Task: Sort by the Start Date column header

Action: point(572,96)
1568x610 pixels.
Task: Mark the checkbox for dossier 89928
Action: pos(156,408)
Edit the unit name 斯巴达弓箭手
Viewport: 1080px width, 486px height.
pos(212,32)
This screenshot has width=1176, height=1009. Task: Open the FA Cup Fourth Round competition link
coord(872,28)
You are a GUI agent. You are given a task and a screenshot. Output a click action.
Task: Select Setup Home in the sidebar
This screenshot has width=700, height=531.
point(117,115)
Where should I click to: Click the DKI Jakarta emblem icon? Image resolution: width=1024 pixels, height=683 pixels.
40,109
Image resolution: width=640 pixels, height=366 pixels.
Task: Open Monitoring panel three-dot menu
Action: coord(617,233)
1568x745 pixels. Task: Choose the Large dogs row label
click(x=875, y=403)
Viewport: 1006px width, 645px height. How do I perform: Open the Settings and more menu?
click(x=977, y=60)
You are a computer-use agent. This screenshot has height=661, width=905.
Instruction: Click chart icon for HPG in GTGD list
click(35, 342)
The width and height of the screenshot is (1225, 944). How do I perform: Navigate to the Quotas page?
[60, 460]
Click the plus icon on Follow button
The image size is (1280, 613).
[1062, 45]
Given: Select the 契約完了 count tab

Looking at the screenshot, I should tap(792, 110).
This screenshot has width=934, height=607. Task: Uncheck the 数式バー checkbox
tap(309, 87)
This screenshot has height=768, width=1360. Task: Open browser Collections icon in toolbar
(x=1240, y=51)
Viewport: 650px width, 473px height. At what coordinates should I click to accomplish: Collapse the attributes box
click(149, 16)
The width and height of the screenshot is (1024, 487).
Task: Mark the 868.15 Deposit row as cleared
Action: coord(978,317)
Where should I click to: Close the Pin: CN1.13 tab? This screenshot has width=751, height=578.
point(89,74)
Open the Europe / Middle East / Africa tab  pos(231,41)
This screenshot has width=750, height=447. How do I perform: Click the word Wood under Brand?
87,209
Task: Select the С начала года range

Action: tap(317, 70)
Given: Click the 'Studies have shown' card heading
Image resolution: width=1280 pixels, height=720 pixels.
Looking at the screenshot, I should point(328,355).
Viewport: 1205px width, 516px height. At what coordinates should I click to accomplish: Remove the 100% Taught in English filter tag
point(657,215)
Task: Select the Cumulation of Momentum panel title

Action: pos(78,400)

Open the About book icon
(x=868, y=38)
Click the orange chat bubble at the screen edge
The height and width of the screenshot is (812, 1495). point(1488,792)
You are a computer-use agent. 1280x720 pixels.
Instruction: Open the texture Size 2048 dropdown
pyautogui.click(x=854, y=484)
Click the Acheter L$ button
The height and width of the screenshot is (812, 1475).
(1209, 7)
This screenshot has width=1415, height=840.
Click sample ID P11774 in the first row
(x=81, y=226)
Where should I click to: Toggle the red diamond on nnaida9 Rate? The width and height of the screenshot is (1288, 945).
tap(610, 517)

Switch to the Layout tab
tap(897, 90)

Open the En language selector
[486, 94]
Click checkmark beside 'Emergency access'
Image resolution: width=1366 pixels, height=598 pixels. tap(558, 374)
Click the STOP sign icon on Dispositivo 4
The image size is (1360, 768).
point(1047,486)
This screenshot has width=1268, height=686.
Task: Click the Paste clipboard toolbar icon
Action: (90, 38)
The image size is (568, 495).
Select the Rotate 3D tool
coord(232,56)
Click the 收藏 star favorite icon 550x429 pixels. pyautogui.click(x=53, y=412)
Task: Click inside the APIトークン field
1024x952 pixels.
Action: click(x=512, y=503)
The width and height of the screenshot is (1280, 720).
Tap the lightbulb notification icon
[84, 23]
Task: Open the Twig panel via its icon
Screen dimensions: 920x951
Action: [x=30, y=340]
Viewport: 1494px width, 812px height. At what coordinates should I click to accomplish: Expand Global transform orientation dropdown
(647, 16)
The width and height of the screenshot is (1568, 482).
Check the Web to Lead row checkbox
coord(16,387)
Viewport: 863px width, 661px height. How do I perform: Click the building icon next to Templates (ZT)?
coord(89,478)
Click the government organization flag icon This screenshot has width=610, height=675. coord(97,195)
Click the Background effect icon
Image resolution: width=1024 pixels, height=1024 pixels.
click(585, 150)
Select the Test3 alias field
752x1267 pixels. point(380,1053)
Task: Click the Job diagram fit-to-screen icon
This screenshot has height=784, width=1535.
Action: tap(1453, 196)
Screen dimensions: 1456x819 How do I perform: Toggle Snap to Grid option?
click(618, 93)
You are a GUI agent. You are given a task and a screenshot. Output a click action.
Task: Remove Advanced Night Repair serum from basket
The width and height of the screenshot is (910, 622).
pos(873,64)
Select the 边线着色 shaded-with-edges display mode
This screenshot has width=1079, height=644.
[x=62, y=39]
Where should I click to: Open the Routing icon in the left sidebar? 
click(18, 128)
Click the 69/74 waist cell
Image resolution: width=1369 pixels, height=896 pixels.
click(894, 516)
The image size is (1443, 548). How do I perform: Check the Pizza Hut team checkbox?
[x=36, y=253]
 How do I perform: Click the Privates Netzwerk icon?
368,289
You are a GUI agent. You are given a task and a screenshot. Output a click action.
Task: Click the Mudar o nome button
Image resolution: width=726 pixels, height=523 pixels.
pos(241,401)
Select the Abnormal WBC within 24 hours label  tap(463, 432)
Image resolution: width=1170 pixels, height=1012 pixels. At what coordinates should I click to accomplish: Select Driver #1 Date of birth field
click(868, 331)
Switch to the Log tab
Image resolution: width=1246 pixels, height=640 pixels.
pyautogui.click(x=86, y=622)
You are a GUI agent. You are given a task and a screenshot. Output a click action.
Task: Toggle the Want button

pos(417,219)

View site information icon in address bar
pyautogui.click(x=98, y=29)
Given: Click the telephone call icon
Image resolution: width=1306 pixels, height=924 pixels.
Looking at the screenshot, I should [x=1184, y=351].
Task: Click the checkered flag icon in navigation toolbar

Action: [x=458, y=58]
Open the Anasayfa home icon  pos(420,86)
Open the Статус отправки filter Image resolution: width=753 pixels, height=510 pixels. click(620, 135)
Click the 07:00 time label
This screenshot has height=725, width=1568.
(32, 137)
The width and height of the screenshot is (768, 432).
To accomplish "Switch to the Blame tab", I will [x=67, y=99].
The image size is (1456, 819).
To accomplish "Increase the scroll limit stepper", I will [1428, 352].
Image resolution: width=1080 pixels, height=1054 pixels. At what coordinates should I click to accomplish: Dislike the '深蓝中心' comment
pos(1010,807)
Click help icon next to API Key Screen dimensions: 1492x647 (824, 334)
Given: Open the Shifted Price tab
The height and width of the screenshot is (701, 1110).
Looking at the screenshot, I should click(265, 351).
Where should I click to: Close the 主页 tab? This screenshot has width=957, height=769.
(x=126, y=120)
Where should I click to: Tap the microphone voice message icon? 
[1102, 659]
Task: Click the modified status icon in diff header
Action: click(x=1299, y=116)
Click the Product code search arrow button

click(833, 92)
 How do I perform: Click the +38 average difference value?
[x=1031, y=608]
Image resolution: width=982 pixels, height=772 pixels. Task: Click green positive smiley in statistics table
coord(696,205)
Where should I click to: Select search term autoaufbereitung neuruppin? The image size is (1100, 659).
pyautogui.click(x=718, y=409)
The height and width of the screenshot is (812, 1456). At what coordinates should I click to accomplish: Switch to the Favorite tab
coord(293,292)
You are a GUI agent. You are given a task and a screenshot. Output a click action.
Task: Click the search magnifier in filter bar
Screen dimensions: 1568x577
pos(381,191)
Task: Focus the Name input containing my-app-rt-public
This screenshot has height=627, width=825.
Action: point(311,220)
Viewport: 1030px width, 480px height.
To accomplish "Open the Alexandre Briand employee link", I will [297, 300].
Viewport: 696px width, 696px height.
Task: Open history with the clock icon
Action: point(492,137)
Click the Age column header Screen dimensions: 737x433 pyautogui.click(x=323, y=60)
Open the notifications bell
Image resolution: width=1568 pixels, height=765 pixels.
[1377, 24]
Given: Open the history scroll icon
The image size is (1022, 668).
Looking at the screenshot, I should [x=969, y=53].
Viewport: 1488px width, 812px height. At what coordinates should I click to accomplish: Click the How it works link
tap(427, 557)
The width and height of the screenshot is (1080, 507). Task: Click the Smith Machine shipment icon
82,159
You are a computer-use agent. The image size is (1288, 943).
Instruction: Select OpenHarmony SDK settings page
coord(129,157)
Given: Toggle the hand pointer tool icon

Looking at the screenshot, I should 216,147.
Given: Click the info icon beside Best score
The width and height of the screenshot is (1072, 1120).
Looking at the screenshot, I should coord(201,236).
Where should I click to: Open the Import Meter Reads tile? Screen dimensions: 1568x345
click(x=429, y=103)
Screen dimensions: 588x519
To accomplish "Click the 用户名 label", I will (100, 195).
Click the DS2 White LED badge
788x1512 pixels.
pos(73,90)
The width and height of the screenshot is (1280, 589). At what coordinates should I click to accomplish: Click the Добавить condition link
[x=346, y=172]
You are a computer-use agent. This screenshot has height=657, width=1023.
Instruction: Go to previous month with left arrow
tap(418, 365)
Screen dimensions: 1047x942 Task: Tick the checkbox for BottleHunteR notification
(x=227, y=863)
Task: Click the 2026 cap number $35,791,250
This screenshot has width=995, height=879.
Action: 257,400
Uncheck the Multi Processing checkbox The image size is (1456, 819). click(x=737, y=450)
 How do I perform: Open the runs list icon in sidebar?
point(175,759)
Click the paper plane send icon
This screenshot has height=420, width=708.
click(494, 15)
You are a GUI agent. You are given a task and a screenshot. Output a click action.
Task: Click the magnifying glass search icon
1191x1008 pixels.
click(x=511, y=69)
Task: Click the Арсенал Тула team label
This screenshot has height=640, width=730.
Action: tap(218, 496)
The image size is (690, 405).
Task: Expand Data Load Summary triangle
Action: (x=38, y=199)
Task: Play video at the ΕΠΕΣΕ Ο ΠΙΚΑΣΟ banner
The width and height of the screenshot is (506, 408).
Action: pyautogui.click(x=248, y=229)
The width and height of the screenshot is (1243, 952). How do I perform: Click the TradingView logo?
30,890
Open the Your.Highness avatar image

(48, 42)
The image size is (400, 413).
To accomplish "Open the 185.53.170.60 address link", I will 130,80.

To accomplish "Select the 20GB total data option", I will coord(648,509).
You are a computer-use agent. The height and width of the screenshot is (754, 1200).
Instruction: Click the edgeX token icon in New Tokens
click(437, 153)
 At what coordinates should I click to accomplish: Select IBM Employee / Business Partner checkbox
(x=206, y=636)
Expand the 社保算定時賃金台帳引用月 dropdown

+-------+

Aim of the task => The lines to copy are those above that contain "scroll".

Output for this task =>
To accomplish "Increase the scroll limit stepper", I will [1428, 352].
Given: Open the history scroll icon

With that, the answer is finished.